**Record set:**

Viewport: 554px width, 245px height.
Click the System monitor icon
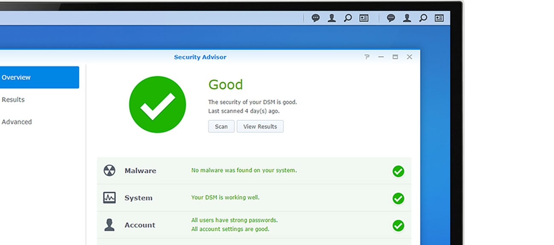click(110, 198)
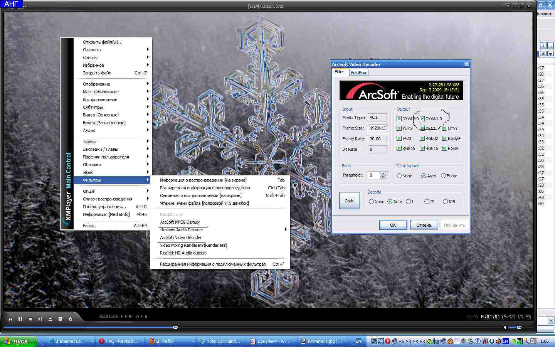Pause playback in KMPlayer
Image resolution: width=555 pixels, height=347 pixels.
[x=20, y=319]

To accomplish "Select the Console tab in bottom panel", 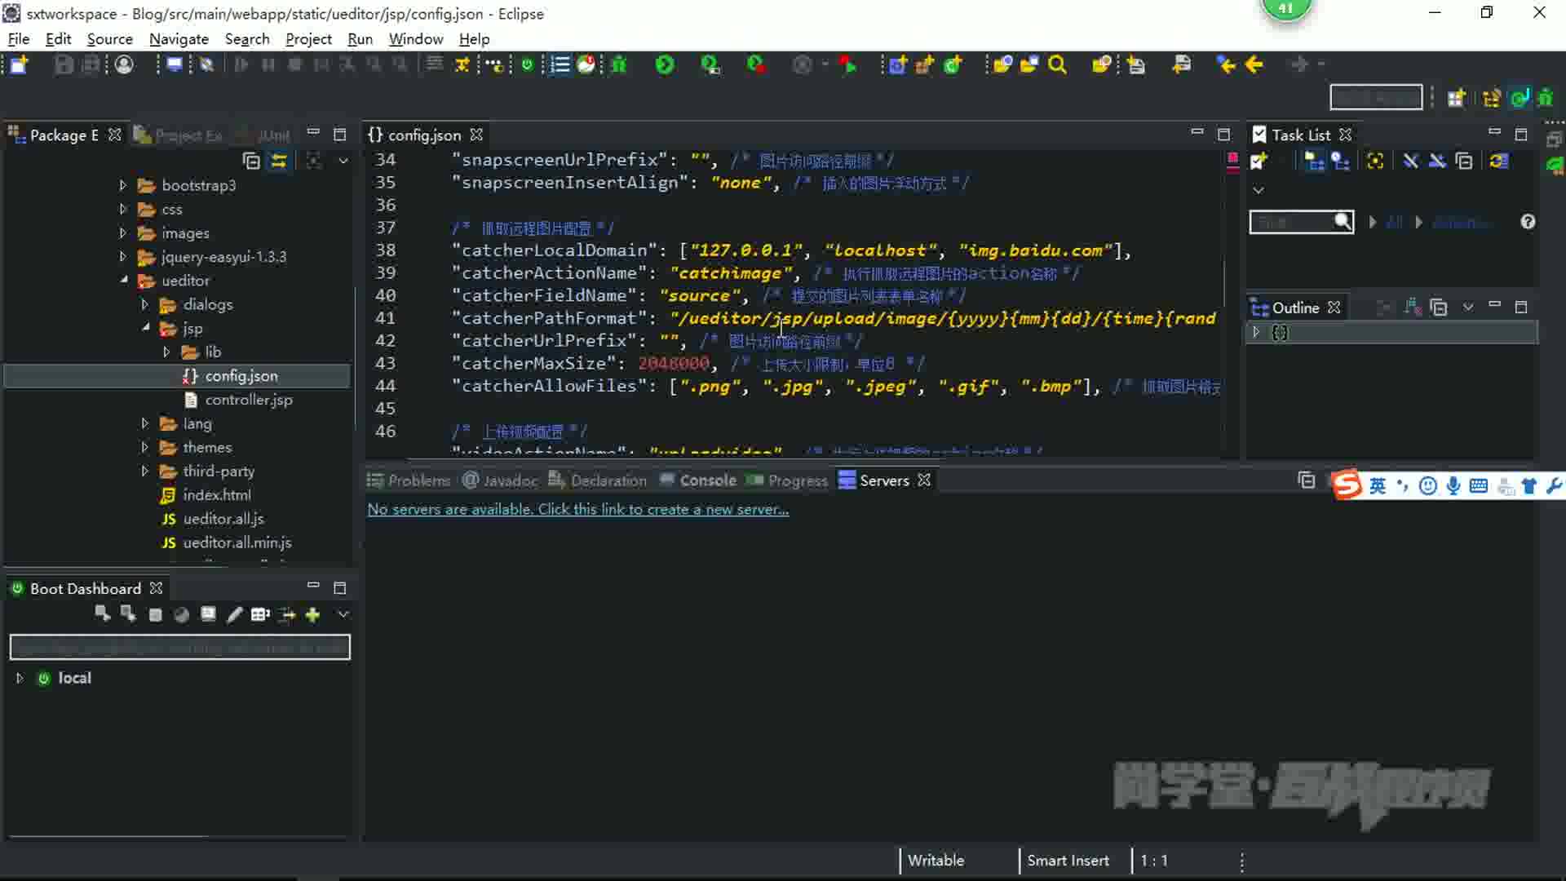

**Required work:** The goal is an exact reprint of the entries, leaving out the pictures.

**Output of the task:**
Viewport: 554px width, 245px height.
Click the System monitor icon
click(110, 198)
Pause playback in KMPlayer
Image resolution: width=555 pixels, height=347 pixels.
[x=20, y=319]

To accomplish "Select the Console tab in bottom panel", 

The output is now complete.